La
auscultación de las raíces
Casa
de Perros, de Juan Osorio, nos sitúa en un pueblo
al norte de Perú en tiempos de reforma agraria, y le escarba la tierra hasta
evocar los cimientos podridos de donde ha crecido. Más que una parábola
política sobre la corrupción del poder, es una pieza anacrónica que nos permite
deambular entre la historia, tocar la llaga y sangrar, para por fin luego restaurar
y dejar ir.
La dirección de Jorge Villanueva se encarga
de hacernos sentir la historia a partir de sus atmósferas.
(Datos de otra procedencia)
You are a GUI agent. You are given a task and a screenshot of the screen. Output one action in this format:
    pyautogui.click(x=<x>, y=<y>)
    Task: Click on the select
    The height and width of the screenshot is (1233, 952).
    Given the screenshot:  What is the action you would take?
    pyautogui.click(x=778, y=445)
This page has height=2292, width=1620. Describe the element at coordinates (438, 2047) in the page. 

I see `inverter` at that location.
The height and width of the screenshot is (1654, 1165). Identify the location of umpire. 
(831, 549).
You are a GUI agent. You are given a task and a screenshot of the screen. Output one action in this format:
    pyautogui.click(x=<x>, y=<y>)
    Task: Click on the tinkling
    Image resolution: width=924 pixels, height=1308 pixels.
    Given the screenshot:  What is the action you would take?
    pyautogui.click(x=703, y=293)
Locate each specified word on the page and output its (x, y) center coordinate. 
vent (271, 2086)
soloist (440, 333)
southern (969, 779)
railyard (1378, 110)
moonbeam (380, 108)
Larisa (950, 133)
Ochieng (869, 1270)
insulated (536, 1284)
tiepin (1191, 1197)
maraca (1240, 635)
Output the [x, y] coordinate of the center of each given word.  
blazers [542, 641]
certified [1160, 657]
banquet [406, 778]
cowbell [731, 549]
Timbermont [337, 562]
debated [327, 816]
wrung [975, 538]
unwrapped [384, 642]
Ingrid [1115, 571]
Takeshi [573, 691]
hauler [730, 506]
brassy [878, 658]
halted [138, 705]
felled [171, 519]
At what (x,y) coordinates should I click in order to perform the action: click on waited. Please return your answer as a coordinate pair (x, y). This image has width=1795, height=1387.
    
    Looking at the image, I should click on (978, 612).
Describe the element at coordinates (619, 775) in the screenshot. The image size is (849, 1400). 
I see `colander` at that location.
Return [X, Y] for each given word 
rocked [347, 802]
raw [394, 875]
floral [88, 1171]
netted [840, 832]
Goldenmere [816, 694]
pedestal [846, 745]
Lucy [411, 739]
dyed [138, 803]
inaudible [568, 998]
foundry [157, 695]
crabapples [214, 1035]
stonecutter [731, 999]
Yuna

Transmite el caos de
una fiesta, su asimetría, arritmia y alegría; y la deja morir de a pocos hasta
encontrar el silencio y estatismo, de donde parte una escena rígida, densa,
cargada de emociones contenidas, como el encuentro de un hijo que espera una
misa por la muerte de su hermano y encuentra a su padre indiferente y
desmemoriado. Un trabajo minucioso del director que se distancia del texto para
concentrarse en los estímulos sensoriales alrededor de cada momento.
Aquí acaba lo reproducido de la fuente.